/*
 * PCN Abstract Machine Emulator
 * Authors:     Steve Tuecke and Ian Foster
 *              Argonne National Laboratory
 *
 * Please see the DISCLAIMER file in the top level directory of the
 * distribution regarding the provisions under which this software
 * is distributed.
 *
 * sr_doc.h  -  Documentation for all of the sr_*.c Send/Receive routines
 */

/*

Each SR (send/receive) module consists of two files:

	sr_*.c	- All of the code that implements initialization,
			sends, and receives.
	sr_*.h	- Any header information that is needed by other 
			parts of the emulator.

The functions that the SR module should implement for the emulator
are:

	_p_sr_get_argdesc()
	_p_sr_init_node()
	_p_sr_node_initialized()
	_p_destroy_nodes()
	_p_abort_nodes()
	_p_alloc_msg_buffer()
	_p_msg_send()
	_p_msg_receive()


This file contains general documentation describing the use of the SR
module as a whole, as well as descriptions of each procedure that the
SR module must implement.

Argument parsing
================

_p_sr_get_argdesc() is called immediately before command line
arguments are parsed.  It is passed argv and argc, in case something
is needed directory out of them -- for example, sr_bsdipc.c saves a
pointer to argv[0] (the program name) so that it can use it later.

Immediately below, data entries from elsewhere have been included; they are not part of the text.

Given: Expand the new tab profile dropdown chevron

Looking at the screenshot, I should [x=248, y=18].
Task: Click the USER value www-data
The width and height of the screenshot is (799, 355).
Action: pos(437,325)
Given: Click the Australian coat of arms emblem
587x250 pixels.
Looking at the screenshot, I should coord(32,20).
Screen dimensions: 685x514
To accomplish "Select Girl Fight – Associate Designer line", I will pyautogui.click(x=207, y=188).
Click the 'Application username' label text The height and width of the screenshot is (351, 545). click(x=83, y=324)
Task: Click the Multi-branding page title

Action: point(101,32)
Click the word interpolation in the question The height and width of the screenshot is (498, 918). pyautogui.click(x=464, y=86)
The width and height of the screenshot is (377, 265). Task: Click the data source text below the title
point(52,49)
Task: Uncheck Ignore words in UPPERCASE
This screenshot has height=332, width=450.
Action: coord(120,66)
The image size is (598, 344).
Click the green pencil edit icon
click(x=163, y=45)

It should fill in its argument argdescp with a pointer to an argument
description array that contains the arguments needed by this SR
module. And n_argdescp should be set to the number of arguments held
in this array.


Initialization
==============

The parallel emulator is started up by calling _p_sr_init_node(),
which should in turn call _p_init_node(), which will in turn call
_p_sr_node_initialized().

It is the responsibility of _p_sr_init_node() to make sure all the
nodes are created and their send/receive primitives are initialized.

The last thing _p_sr_init_node() should do on all nodes is call
_p_init_node(), which will take care of all of the general emulator
initialization.  When _p_sr_init_node() makes this call, all
send/receive operations should be fully functional.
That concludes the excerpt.